Delegados mantém movimento e criticam delegado-geral

Compartilhar:
Imprimir Aumentar Texto Diminuir Texto

Publicada em 13/04/2017 às 00:40:00

Os delegados da Polícia Civil mantiveram o movimento de reivindicação que suspendeu os plantões extraordinários e entregou a titularidade de delegacias do interior que ainda não tiveram titulares nomeados e estavam acumuladas com delegados de outros municípios. A medida resultou na suspensão temporária dos plantões das Delegacias Regionais de Propriá, Estância e Nossa Senhora da Glória, além das escalas de sobreaviso do Departamento de Homicídios e Proteção à Pessoa (DHPP).
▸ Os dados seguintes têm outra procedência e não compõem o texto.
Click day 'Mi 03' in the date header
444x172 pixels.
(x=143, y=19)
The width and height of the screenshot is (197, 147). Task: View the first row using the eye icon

A orientação da Secretaria da Segurança Pública (SSP) é de que os casos urgentes sejam direcionados às delegacias das cidades mais próximas ou às Plantonistas, no caso da capital.

Ontem, a Associação dos Delegados de Polícia de Sergipe (Adepol) confirmou os nomes das 29 cidades que ficaram sem a presença de um delegado titular: Telha, Canhoba, Amparo do São Francisco, Pinhão, Pedra Mole, Gararu, Nossa Senhora de Lourdes, Itabi, Feira Nova, São Francisco, Muribeca, Japoatã, Santana do São Francisco, Pacatuba, Brejo Grande, Santo Amaro das Brotas, Nossa Senhora Aparecida, São Miguel do Aleixo, Cumbe, Santa Rosa de Lima, General Maynard, Pedrinhas, Arauá, Santa Luzia do Itanhy, Tomar do Geru, Macambira, São Domingos, Malhador e Monte Alegre de Sergipe.

A entidade também divulgou uma nota com críticas ao delegado-geral do órgão, Alessandro Vieira, a quem acusa de “coagir e constranger alguns delegados para que cumpram os plantões extraordinários nas delegacias plantonistas do interior”, expedindo Ordens de Missão e indicando que as recusas serão alvo de representação na Corregedoria Geral de Polícia, por prática de desobediência de ordem de superior hierárquico. Para a Adepol, o delegado-geral praticou “ações ilegais e arbitrárias” e incorreu “em deplorável prática de assédio moral contra os delegados”.

Em resposta, Alessandro divulgou nota de esclarecimento para justificar as decisões tomadas contra a suspensão dos atendimentos, para garantir a manutenção do atendimento à população. “Antes mesmo da decisão da Adepol de suspender plantões extraordinários, a categoria foi informada de que seriam adotadas as providências indispensáveis para garantir o atendimento ao cidadão e o respeito à legislação vigente. A escala de plantões foi divulgada com a antecedência devida e vem sendo cumprida sem restrições há mais de um ano.”

Os delegados da Civil querem reposição salarial e isonomia com as carreiras de defensor público e procurador do Estado. Na terça-feira, a direção da Adepol se reuniu com o vice-governador Belivaldo Chagas e o secretário de Planejamento, Rosman Pereira, que prometeram analisar as reivindicações. Uma segunda proposta, igualmente sob análise do governo, foi apresentada pelo Sindicato dos Policiais Civis de Sergipe (Sinpol), pedindo recomposição salarial com base em índices de reajuste anual não aplicados. “Desde o primeiro segundo de tratativas ficou claro o entendimento de que a definição da política remuneratória do Estado é atribuição de outras instâncias, distintas da Supci e até mesmo da SSP, em razão dos óbvios reflexos em outras categorias e demandas”, esclareceu Vieira.